A Government decision on a new or one-off bank holiday to thank frontline workers for their efforts during the pandemic has reportedly been delayed due to the recent rise in Covid infections.
There had been increasing consensus around January 31st becoming a bank holiday next year to tie in with St Brigid’s Day, which falls on Tuesday, February 1st.
However, according to a report in the Sunday Times, talks on the issue at the Labour Employer Economic Forum have been set aside following the recent uptick in Covid cases.
A senior Government source quoted in the newspaper said employers will need good notice of any new bank holiday.
"We are running out of time between now and February for St Brigid's Day to be the chosen date, and we cannot be sure how long this wave is going to impact on society generally to make that call," the source said.
The report also said employers' groups are more resistant to a new annual bank holiday but are open to a one-off event.
Taoiseach Micheál Martin has yet to confirm the proposals, and earlier this month said “it remains to be seen how Government will decide ultimately on that matter, along with other matters in that context”.
An extra holiday, to add to the nine current bank holidays, has been promoted for several months as one of a range of options for a "pandemic bonus".
Feminist group Herstory last month called on the Government to make St Brigid’s Day a new public holiday. An online petition was signed by more than 12,000 people.
The campaign received backing from the Women's Parliamentary Caucus, the Green Party and public figures like Joe Duffy, Marian Keyes and Imelda May.
In January, Minister of State Martin Heydon also submitted a proposal to Government on making St Brigid’s Day a new public holiday.
St Brigid is considered a patron saint of Ireland and February 1st marks the beginning of spring.

************

▸ **Task directions**
Write out the passage of the article on the delayed bank holiday decision from "Feminist group Herstory" up to and including "and Imelda May.".

▸ **Dataset content**
************

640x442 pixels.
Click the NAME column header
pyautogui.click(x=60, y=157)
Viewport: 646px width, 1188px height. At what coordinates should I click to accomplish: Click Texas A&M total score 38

************

▸ **Response area**
Feminist group Herstory last month called on the Government to make St Brigid’s Day a new public holiday. An online petition was signed by more than 12,000 people.
The campaign received backing from the Women's Parliamentary Caucus, the Green Party and public figures like Joe Duffy, Marian Keyes and Imelda May.